• [TASK MATERIAL]
• • • • •

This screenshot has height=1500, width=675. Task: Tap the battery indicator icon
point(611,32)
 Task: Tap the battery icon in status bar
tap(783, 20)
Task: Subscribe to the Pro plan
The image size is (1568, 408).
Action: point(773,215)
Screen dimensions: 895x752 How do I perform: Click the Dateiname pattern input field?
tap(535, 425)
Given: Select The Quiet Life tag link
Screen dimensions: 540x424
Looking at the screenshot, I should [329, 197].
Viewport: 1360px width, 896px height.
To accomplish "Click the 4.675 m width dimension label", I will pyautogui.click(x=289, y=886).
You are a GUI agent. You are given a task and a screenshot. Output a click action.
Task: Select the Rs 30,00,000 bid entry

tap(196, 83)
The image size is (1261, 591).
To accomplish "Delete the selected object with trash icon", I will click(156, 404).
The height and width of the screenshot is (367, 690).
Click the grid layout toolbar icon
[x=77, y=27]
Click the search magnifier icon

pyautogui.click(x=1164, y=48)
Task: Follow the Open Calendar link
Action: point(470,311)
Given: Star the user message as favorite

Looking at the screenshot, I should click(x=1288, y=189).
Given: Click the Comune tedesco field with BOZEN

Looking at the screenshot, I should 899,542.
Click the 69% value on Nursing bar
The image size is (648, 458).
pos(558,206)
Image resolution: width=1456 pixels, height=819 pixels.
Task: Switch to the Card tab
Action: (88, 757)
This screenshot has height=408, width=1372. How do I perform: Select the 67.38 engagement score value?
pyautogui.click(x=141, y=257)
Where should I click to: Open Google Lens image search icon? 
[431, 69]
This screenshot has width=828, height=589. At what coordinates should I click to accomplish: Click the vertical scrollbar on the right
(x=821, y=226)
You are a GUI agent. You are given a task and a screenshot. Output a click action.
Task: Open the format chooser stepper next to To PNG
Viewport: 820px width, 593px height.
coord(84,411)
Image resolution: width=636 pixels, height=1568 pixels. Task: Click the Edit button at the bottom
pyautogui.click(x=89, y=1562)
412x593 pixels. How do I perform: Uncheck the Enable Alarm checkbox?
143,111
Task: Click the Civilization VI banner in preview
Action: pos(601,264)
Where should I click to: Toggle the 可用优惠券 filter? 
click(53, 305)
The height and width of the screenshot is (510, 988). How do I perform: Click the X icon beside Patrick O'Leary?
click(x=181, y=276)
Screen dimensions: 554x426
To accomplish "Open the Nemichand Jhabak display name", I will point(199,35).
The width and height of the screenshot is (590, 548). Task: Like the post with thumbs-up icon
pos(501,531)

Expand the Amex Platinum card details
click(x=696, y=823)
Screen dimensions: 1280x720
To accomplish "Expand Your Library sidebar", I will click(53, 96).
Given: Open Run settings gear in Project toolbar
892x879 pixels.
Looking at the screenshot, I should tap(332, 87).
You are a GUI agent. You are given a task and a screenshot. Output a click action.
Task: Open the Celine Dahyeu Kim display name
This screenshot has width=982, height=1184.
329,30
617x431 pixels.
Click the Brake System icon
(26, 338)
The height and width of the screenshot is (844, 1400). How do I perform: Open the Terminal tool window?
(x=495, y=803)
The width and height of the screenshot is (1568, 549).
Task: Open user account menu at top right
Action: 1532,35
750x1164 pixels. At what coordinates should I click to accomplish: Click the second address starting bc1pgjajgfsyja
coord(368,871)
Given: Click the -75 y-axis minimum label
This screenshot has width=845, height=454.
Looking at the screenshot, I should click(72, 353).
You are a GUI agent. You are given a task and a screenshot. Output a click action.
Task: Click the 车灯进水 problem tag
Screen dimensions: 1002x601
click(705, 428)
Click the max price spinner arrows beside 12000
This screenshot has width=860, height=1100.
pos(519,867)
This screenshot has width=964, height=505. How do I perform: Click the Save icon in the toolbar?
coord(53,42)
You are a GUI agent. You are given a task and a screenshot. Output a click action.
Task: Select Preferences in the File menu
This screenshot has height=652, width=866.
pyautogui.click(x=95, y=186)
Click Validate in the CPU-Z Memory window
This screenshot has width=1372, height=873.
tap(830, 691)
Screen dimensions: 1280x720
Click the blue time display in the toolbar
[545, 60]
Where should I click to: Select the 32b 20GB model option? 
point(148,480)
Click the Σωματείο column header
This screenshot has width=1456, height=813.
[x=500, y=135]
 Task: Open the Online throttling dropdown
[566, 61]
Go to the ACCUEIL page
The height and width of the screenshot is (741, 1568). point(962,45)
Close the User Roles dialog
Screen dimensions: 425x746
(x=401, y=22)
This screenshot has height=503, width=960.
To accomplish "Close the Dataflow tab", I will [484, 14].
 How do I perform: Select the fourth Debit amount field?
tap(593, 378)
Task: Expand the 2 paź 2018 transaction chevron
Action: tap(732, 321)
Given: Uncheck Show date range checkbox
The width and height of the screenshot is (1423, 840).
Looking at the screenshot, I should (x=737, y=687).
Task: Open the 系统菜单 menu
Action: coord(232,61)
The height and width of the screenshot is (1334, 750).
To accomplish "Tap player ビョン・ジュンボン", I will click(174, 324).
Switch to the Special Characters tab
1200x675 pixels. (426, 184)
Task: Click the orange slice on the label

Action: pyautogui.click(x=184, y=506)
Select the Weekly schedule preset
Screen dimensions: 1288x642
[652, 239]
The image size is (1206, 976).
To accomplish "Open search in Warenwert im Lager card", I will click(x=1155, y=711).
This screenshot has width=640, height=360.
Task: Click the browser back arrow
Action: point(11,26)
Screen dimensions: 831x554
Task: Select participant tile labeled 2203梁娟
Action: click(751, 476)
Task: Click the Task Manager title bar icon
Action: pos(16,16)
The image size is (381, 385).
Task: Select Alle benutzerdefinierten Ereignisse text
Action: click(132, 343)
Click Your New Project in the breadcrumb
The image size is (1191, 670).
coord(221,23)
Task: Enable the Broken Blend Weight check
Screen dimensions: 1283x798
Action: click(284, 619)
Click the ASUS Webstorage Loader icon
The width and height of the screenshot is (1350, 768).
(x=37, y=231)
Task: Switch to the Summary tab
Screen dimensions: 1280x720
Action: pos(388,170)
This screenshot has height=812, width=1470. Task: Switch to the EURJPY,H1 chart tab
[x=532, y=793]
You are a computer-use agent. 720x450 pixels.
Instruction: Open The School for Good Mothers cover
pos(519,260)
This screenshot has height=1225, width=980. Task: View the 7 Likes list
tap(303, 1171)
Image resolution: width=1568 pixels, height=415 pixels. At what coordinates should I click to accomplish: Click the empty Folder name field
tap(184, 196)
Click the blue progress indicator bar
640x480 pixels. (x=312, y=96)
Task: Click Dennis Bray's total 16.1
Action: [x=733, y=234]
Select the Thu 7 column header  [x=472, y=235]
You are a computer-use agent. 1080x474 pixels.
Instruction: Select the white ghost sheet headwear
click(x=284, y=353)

• • • • •

• [ASSIGNMENT]
Output every record above a second time, exactly.

• [FINAL ANSWER]
This screenshot has height=1500, width=675. Task: Tap the battery indicator icon
point(611,32)
 Task: Tap the battery icon in status bar
tap(783, 20)
Task: Subscribe to the Pro plan
The image size is (1568, 408).
Action: point(773,215)
Screen dimensions: 895x752 How do I perform: Click the Dateiname pattern input field?
tap(535, 425)
Given: Select The Quiet Life tag link
Screen dimensions: 540x424
Looking at the screenshot, I should [329, 197].
Viewport: 1360px width, 896px height.
To accomplish "Click the 4.675 m width dimension label", I will pyautogui.click(x=289, y=886).
You are a GUI agent. You are given a task and a screenshot. Output a click action.
Task: Select the Rs 30,00,000 bid entry

tap(196, 83)
The image size is (1261, 591).
To accomplish "Delete the selected object with trash icon", I will click(156, 404).
The height and width of the screenshot is (367, 690).
Click the grid layout toolbar icon
[x=77, y=27]
Click the search magnifier icon

pyautogui.click(x=1164, y=48)
Task: Follow the Open Calendar link
Action: point(470,311)
Given: Star the user message as favorite

Looking at the screenshot, I should click(x=1288, y=189).
Given: Click the Comune tedesco field with BOZEN

Looking at the screenshot, I should 899,542.
Click the 69% value on Nursing bar
The image size is (648, 458).
pos(558,206)
Image resolution: width=1456 pixels, height=819 pixels.
Task: Switch to the Card tab
Action: (88, 757)
This screenshot has height=408, width=1372. How do I perform: Select the 67.38 engagement score value?
pyautogui.click(x=141, y=257)
Where should I click to: Open Google Lens image search icon? 
[431, 69]
This screenshot has width=828, height=589. At what coordinates should I click to accomplish: Click the vertical scrollbar on the right
(x=821, y=226)
You are a GUI agent. You are given a task and a screenshot. Output a click action.
Task: Open the format chooser stepper next to To PNG
Viewport: 820px width, 593px height.
coord(84,411)
Image resolution: width=636 pixels, height=1568 pixels. Task: Click the Edit button at the bottom
pyautogui.click(x=89, y=1562)
412x593 pixels. How do I perform: Uncheck the Enable Alarm checkbox?
143,111
Task: Click the Civilization VI banner in preview
Action: pos(601,264)
Where should I click to: Toggle the 可用优惠券 filter? 
click(53, 305)
The height and width of the screenshot is (510, 988). How do I perform: Click the X icon beside Patrick O'Leary?
click(x=181, y=276)
Screen dimensions: 554x426
To accomplish "Open the Nemichand Jhabak display name", I will point(199,35).
The width and height of the screenshot is (590, 548). Task: Like the post with thumbs-up icon
pos(501,531)

Expand the Amex Platinum card details
click(x=696, y=823)
Screen dimensions: 1280x720
To accomplish "Expand Your Library sidebar", I will click(53, 96).
Given: Open Run settings gear in Project toolbar
892x879 pixels.
Looking at the screenshot, I should tap(332, 87).
You are a GUI agent. You are given a task and a screenshot. Output a click action.
Task: Open the Celine Dahyeu Kim display name
This screenshot has width=982, height=1184.
329,30
617x431 pixels.
Click the Brake System icon
(26, 338)
The height and width of the screenshot is (844, 1400). How do I perform: Open the Terminal tool window?
(x=495, y=803)
The width and height of the screenshot is (1568, 549).
Task: Open user account menu at top right
Action: 1532,35
750x1164 pixels. At what coordinates should I click to accomplish: Click the second address starting bc1pgjajgfsyja
coord(368,871)
Given: Click the -75 y-axis minimum label
This screenshot has width=845, height=454.
Looking at the screenshot, I should click(72, 353).
You are a GUI agent. You are given a task and a screenshot. Output a click action.
Task: Click the 车灯进水 problem tag
Screen dimensions: 1002x601
click(705, 428)
Click the max price spinner arrows beside 12000
This screenshot has width=860, height=1100.
pos(519,867)
This screenshot has width=964, height=505. How do I perform: Click the Save icon in the toolbar?
coord(53,42)
You are a GUI agent. You are given a task and a screenshot. Output a click action.
Task: Select Preferences in the File menu
This screenshot has height=652, width=866.
pyautogui.click(x=95, y=186)
Click Validate in the CPU-Z Memory window
This screenshot has width=1372, height=873.
tap(830, 691)
Screen dimensions: 1280x720
Click the blue time display in the toolbar
[545, 60]
Where should I click to: Select the 32b 20GB model option? 
point(148,480)
Click the Σωματείο column header
This screenshot has width=1456, height=813.
[x=500, y=135]
 Task: Open the Online throttling dropdown
[566, 61]
Go to the ACCUEIL page
The height and width of the screenshot is (741, 1568). point(962,45)
Close the User Roles dialog
Screen dimensions: 425x746
(x=401, y=22)
This screenshot has height=503, width=960.
To accomplish "Close the Dataflow tab", I will [484, 14].
 How do I perform: Select the fourth Debit amount field?
tap(593, 378)
Task: Expand the 2 paź 2018 transaction chevron
Action: tap(732, 321)
Given: Uncheck Show date range checkbox
The width and height of the screenshot is (1423, 840).
Looking at the screenshot, I should (x=737, y=687).
Task: Open the 系统菜单 menu
Action: coord(232,61)
The height and width of the screenshot is (1334, 750).
To accomplish "Tap player ビョン・ジュンボン", I will click(174, 324).
Switch to the Special Characters tab
1200x675 pixels. (426, 184)
Task: Click the orange slice on the label

Action: pyautogui.click(x=184, y=506)
Select the Weekly schedule preset
Screen dimensions: 1288x642
[652, 239]
The image size is (1206, 976).
To accomplish "Open search in Warenwert im Lager card", I will click(x=1155, y=711).
This screenshot has width=640, height=360.
Task: Click the browser back arrow
Action: point(11,26)
Screen dimensions: 831x554
Task: Select participant tile labeled 2203梁娟
Action: click(751, 476)
Task: Click the Task Manager title bar icon
Action: pos(16,16)
The image size is (381, 385).
Task: Select Alle benutzerdefinierten Ereignisse text
Action: click(132, 343)
Click Your New Project in the breadcrumb
The image size is (1191, 670).
coord(221,23)
Task: Enable the Broken Blend Weight check
Screen dimensions: 1283x798
Action: click(284, 619)
Click the ASUS Webstorage Loader icon
The width and height of the screenshot is (1350, 768).
(x=37, y=231)
Task: Switch to the Summary tab
Screen dimensions: 1280x720
Action: pos(388,170)
This screenshot has height=812, width=1470. Task: Switch to the EURJPY,H1 chart tab
[x=532, y=793]
You are a computer-use agent. 720x450 pixels.
Instruction: Open The School for Good Mothers cover
pos(519,260)
This screenshot has height=1225, width=980. Task: View the 7 Likes list
tap(303, 1171)
Image resolution: width=1568 pixels, height=415 pixels. At what coordinates should I click to accomplish: Click the empty Folder name field
tap(184, 196)
Click the blue progress indicator bar
640x480 pixels. (x=312, y=96)
Task: Click Dennis Bray's total 16.1
Action: [x=733, y=234]
Select the Thu 7 column header  [x=472, y=235]
You are a computer-use agent. 1080x474 pixels.
Instruction: Select the white ghost sheet headwear
click(x=284, y=353)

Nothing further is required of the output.